During the 11th Five Year Plan, nearly 55,000 MW of new generation capacity was created. Yet there continues to be an overall energy deficit of 8.7% and peak shortage of 9%. The potential for energy generation depends on the country’s natural resource endowment and the technology to harness it. As on March, 2011 India’s estimated coal reserves were about 286 billion ton, 81 billion ton of lignite, 757 MT of crude oil and 1241 billion cubic meter (BCM) of natural gas.
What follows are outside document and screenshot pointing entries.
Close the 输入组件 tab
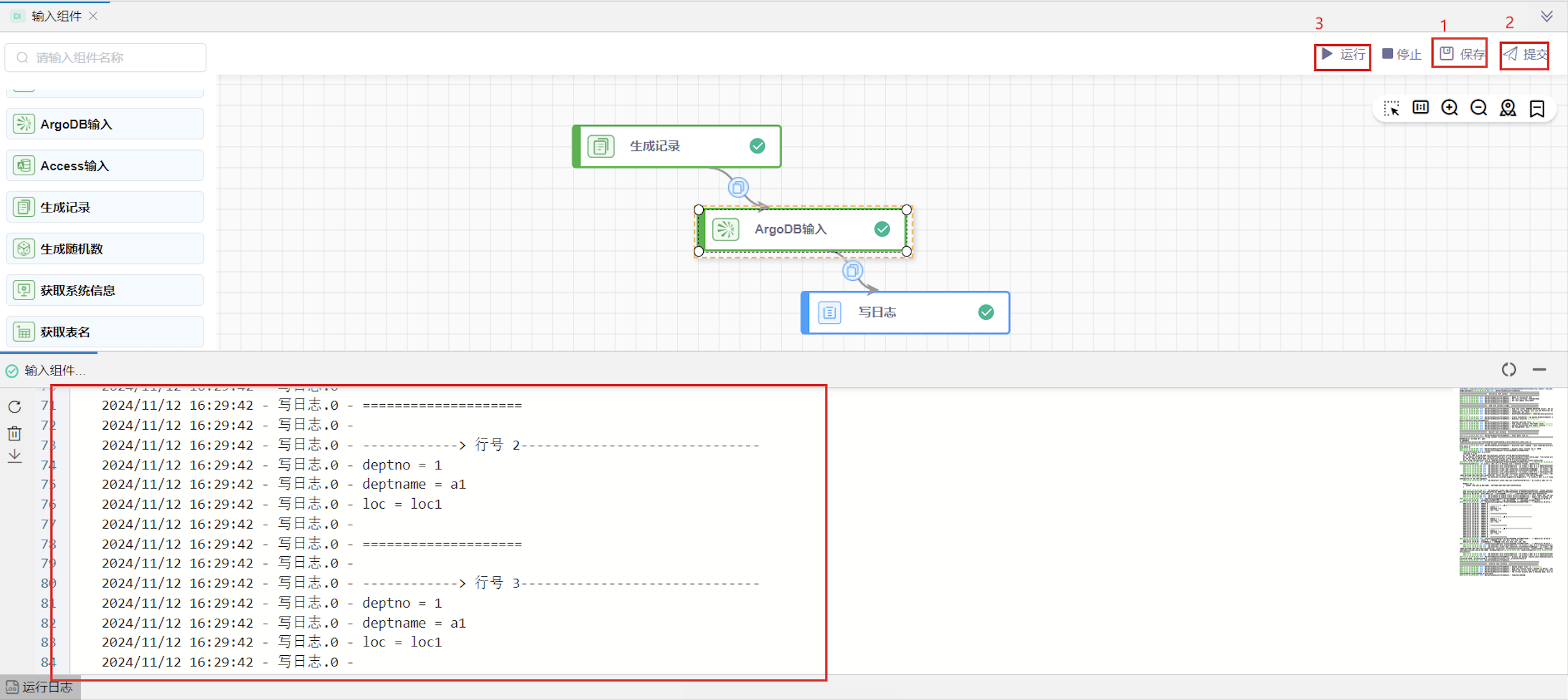93,17
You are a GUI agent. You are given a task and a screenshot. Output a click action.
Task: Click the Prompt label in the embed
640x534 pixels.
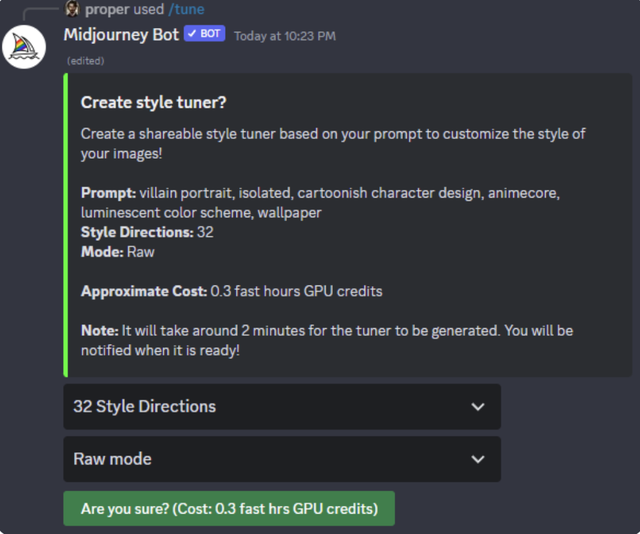pyautogui.click(x=108, y=192)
The estimated hydro potential (about 25 MW) is about 145 GW. The total potential for renewable power generation from various sources other than large hydro projects stood at 89,760 MW. The 12th Plan has projected total domestic energy production of 669.6 million tons of oil equivalent (MTOE) in 2016-17 and 844 MTOE in 2021-22. This will meet around 71% and 69% of expected energy consumption with the balance to be met from imports which are projected to be 267.8 MTOE in 2016-17 and 375.6 MTOE in 2021-22. Import dependence in case of crude oil is projected to be 78% while that in coal will be 22.4% by 2016-17. The report says that coal and lignite will continue to dominate the energy scenario in the country. By 2021-22, their share will be about 66.8% in the total commercial energy produced and about 56.9% in total commercial energy supply.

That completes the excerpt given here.